10.05.2020

État d'urgence sanitaire : les réactions de nos parlementaires

 

Hervé Maurey, sénateur de l’Eure, Président de la commission de l’aménagement du territoire et du développement durable
« Je me réjouis que l’Assemblée nationale ait fini par accepter l’amélioration du régime de protection des maires en période d’urgence sanitaire.
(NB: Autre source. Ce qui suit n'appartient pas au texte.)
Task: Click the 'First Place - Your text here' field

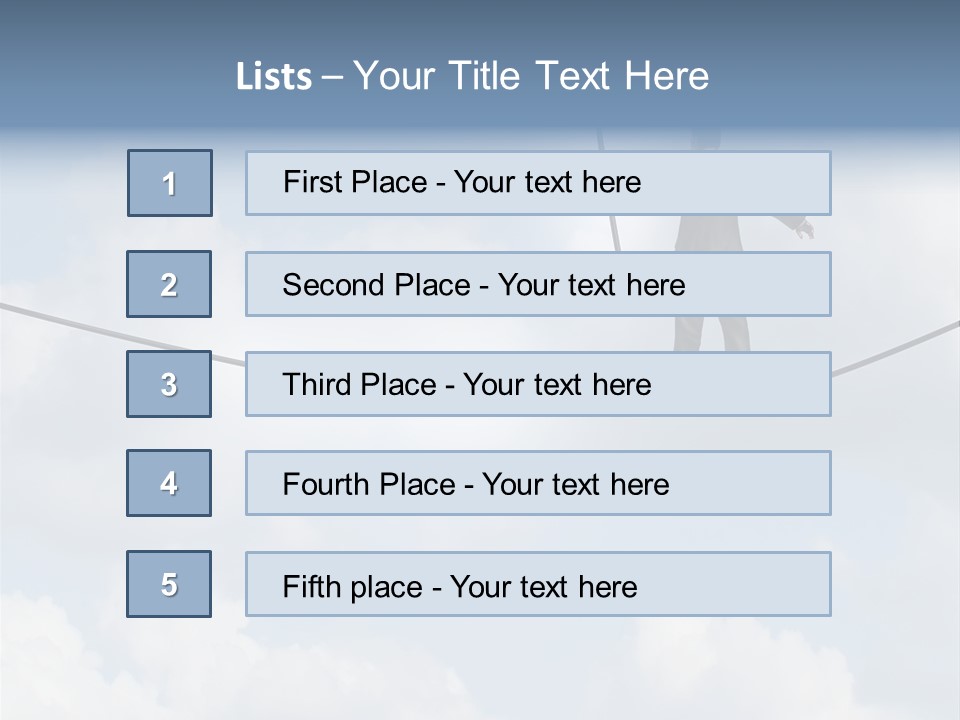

Ma proposition de loi puis mon amendement au projet de loi prorogeant l’état d’urgence sanitaire ont permis cette évolution attendue des élus. »

 

Sonia de la Provôté, sénatrice du Calvados, Membre de la commission de la culture, de l'éducation et de la communication​
« Le texte issu des échanges entre les députés et les sénateurs est très largement modifié par rapport au texte initial, et beaucoup des apports sont issus du Sénat. Le gouvernement et l'État ont été dotés dans le cadre de l'urgence sanitaire de droits supplémentaires et donc de responsabilités supplémentaires quant aux décisions prises. Celles et ceux qui doivent appliquer ces textes sur le terrain, les maires, élus locaux ne peuvent de fait être considérés comme ayant la même responsabilité. Le texte rend la responsabilité à celui qui est le plus en amont dans la chaine de décision.
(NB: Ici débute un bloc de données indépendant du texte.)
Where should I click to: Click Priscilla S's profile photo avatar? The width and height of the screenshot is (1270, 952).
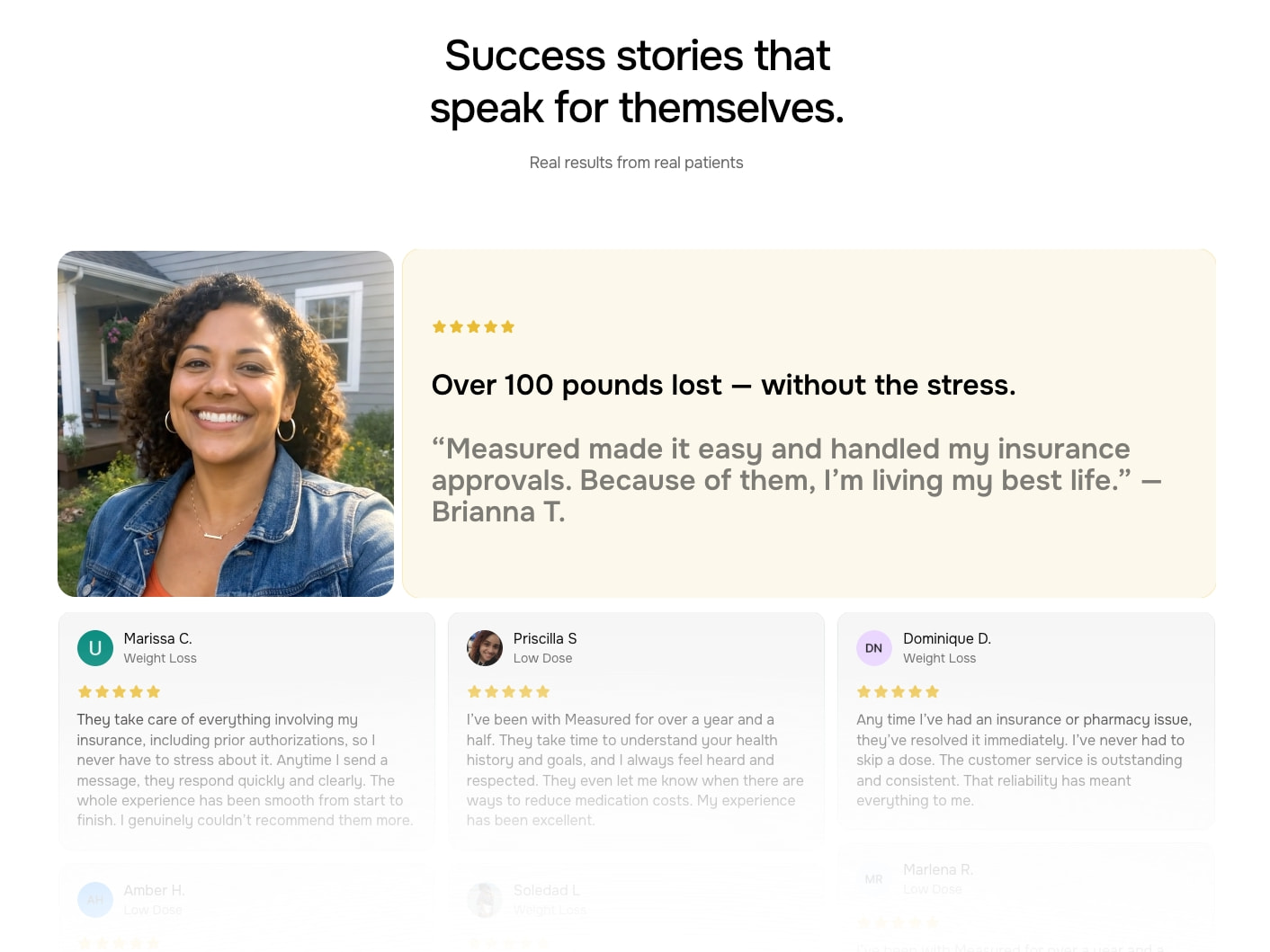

Concernant la constitution du fichier national, indispensable à l'analyse statistique et épidémiologique de l'épidémie, les avancées sont nombreuses pour protéger au mieux (mais rien d'absolu en matière numérique, hélas…) les données de santé et les libertés individuelles : il est anonymisé pour son exploitation, il tient compte du consentement de la personne, des pare-feu ont été ajoutés pour garantir le secret médical, le cumul avec l'application Stop-COVID n'est pas prévu, un avis conforme de la CNIL est exigé, les données individuelles sont conservées trois mois et il n'y a plus autorisation de traiter par ordonnances : seules les évolutions d'usage des données, du fichier et du tracing des personnes. Sans ces données, il était impossible de suivre l'évolution de l'épidémie, géographiquement et dans le temps. Et je le redis, c’est indispensable. Le texte actuel a levé la plupart des écueils importants du texte d'origine, tout en permettant d'être efficace sur le plan sanitaire.
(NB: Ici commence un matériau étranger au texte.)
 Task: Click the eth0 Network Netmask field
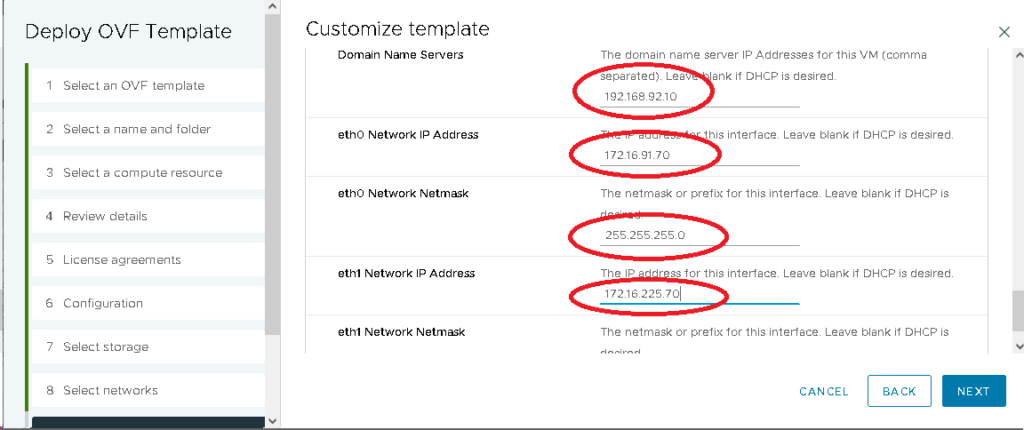[699, 235]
Enfin, la fin de l'urgence sanitaire a été avancée de 15 jours, et prévue le 10 juillet.  Deux mois, c'est le temps pour stabiliser la situation et avancer dans le déconfinement. Nous tenions à ce délai plus court qui démarre donc le 11 mai.

Le texte a donc beaucoup évolué vers plus de rigueur et de protection, notamment grâce aux contributions des centristes, pour la protection des Maires (amendement de Hervé Maurey soutenu par le groupe), et pour le recueil des données de santé et les contraintes imposées au fichier et à son usage (Loïc Hervé, Catherine Morin-Desailly et moi-même).  

Compte tenu de la situation d'urgence sanitaire face à une épidémie certes contenue mais non stoppée et pouvant à tout moment croître de nouveau, compte tenu des garde-fous législatifs obtenus, et de la date très proche du déconfinement, j'ai voté favorablement.

Il ne s'agit pas d'un blanc-seing, ce texte devra être suivi dans le cadre du travail de contrôle parlementaire de points d'étapes rapprochés pour suivre son exécution. Nous avons légiféré en urgence, j'ai voté en conscience mais avec les réserves et la vigilance qui s'imposent face à une situation sanitaire certes inédite mais qui ne doit pas mettre en danger nos fondements démocratiques. »

 

Philippe Vigier, député de l’Eure-et-Loir, Président du groupe Libertés et Territoires
« Je me suis abstenu car même si j’ai réussi à faire passer des amendements sur le secret médical et sur l’anonymisation des données, ce projet de loi comportait trop d’incertitudes, d’incohérences et de manques (notamment pour les corses). Je crains qu’il soit un pas supplémentaire vers la banalisation des atteintes portées aux droits et libertés reconnus par la Constitution.
Sur l’article 1er et la responsabilité des élus locaux, le texte issu de la Commission Mixte Paritaire est un bon compromis puisqu’il maintient l’application de la loi actuelle, mais précise les éléments que le juge sera tenu de prendre en compte lorsque les faits reprochés à une personne, notamment à une autorité locale ou à un employeur, se seront produits dans un contexte de crise ayant entraîné l’état d’urgence sanitaire.
Sur l’article 2, nous regrettons avec notre groupe que le gouvernement n’ait pas voulu tenir compte de la Corse.
Sur les masques obligatoires, je regrette la suppression de la mesure qui prévoyait que « les montants des prix contrôlés sont rendus publics et notifiés aux professionnels concernés ». Ce sera une double peine pour certains foyers avec un coût financier important pour l’achat des masques et un coût s’il y a une verbalisation car certains n’auront pas les moyens d’acheter des masques. Je regrette que le gouvernement ait refusé un amendement pour la réouverture des cafés et des restaurants le 18 mai là où la situation sanitaire le permet.
Sur l’article 3, je n’étais pas opposé aux mesures de quarantaine, mais à la condition que le juge soit au cœur de ce dispositif. Or, ce n’est pas suffisamment le cas.
Enfin l’article 6, j’ai réussi à faire voter des amendements sur le secret médical et sur l’anonymisation des données. Je souhaitais que le contrôle de la Cnil soit total et que le contrôle parlementaire puisse être effectif et efficient. »

 

Charles de Courson, député de la Marne, vice-président de la commission des finances 
« J’ai voté contre pour la défense des libertés et pour deux raisons. La première, on ne peut pas accepter que l’on donne aux préfets la possibilité de mettre une personne à l’isolement en lui donnant simplement la possibilité de saisir le juge des libertés. Si pour des motifs d’intérêt public, l’autorité administrative, en l’occurrence le préfet, estime nécessaire d’isoler une personne dans un hôtel par exemple, cela doit être une décision du juge. C’est le juge et lui seul qui est le gardien des libertés. 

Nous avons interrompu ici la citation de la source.